Doué d’une excellente oreille, il réinvente au piano ces harmonies étranges saisies au vol et très vite se laisse prendre aux sortilèges du jazz — Eric a trouvé là son langage. Débute alors une intense période d’apprentissage. Avec la complicité d’un camarade de conservatoire, le batteur Stéphane Galland, puis bientôt de Fabrizio Cassol (deux musiciens qui bien des années plus tard seront à l’origine du groupe expérimental Aka Moon) Eric Legnini, embrassant dans une même soif de découverte toute l’histoire du jazz moderne et traditionnel, se fait rapidement son petit panthéon personnel : McCoy Tyner pour l’intensité dramatique, Chick Corea pour la lisibilité et la technique infaillible, et Keith Jarrett pour ses conceptions révolutionnaires en matière de relecture des standards. Toujours en compagnie de Stéphane Galland, il monte ses premiers groupes de jazz et de fusion, et dés le milieu des années 80 écume tous les clubs de la scène belge en quête de jam sessions où s’aguerrir, tous genres confondus…

C’est là qu’il rencontre, en 1987, l’une des grandes figures du jazz belge et européen, le saxophoniste Jacques Pelzer qui l’invite à jouer avec lui en duo puis à rejoindre sa formation. Une étape décisive et fondatrice qui oblige le jeune pianiste à approfondir sa connaissance du répertoire des standards et le propulse d’un coup au rang des sidemen les plus prometteurs de la jeune scène belge. Il enregistre alors son premier disque en leader pour le label Igloo, “Essentiels” et décide dans la foulée de partir étudier aux Etats-Unis.

On est en 1988, Eric a à peine 18 ans. Il restera deux ans à New York — le temps de prendre le pouls très funky de la mégapole (c’est l’avènement du rap de Public Enemy et Ice-T — l’autre grande passion de Legnini), de grappiller quelques cours à la Long Island University auprès de Richie Beirach, mais surtout de “faire le métier”, sur le tas, en participant chaque soir à des jam sessions homériques en compagnie de la fine fleur du jeune jazz de l’époque (Vincent Herring, Branford Marsalis, Kenny Garrett…). Très impressionné par le style précis et volubile de Kenny Kirkland, Legnini comprend par son truchement l’importance décisive d’Herbie Hancock dans l’histoire du piano jazz, et dès cet instant oriente de façon radicale son jeu dans le sens de ce free hard bop moderniste propre à l’esthétique Blue Note des années 60.

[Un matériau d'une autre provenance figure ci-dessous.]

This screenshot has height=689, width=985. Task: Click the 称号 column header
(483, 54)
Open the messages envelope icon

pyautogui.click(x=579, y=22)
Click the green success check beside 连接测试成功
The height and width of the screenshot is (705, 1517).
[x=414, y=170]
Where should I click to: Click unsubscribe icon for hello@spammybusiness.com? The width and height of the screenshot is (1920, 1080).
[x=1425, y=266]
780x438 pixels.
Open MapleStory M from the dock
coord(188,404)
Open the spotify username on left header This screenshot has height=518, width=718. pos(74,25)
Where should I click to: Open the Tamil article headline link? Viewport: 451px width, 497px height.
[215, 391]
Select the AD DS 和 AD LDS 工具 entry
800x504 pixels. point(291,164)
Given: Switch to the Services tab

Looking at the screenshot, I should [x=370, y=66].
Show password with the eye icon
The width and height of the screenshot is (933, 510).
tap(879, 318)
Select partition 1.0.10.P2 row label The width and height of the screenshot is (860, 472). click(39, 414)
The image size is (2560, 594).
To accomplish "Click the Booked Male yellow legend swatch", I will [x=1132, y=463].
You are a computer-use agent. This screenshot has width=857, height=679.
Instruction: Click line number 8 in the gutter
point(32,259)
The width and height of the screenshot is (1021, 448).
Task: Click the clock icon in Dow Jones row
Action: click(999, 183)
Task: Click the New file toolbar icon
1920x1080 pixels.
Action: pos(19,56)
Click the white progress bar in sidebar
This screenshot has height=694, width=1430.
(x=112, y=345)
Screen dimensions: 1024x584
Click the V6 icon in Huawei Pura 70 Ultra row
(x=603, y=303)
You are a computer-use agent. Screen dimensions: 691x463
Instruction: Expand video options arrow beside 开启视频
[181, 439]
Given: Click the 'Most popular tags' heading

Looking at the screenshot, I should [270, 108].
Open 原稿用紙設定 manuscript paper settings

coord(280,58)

C’est sous la double influence de Kirkland et d’Hancock qu’Eric Legnini fait son retour en Belgique en 1990. Aussitôt nommé professeur de piano dans la section jazz du Conservatoire Royal de Bruxelles, il retrouve Jacques Pelzer avec qui il enregistre pour Igloo un nouveau disque, “Never Let Me Go”, et dans la foulée intègre l’orchestre de Toots Thielemans, accumulant à ses côtés, pendant presque deux ans, concerts et tournées dans le monde entier. Multipliant les projets tous azimuts (il commence dès cette période à travailler énormément en studio pour des séances de funk, de rap et de musiques électronique…), pilier incontournable désormais de la scène jazz belge, Eric Legnini voit sa vie basculer en 1992 lorsqu’il rencontre dans un club bruxellois, deux musiciens italiens, membres alors de l’ONJ de Laurent Cugny, le trompettiste Flavio Boltro et le saxophoniste Stefano Di Battista. L’entente est immédiate entre les trois hommes qui décident illico de travailler ensemble. Pourquoi ne pas monter un groupe et aller tenter sa chance à Paris ?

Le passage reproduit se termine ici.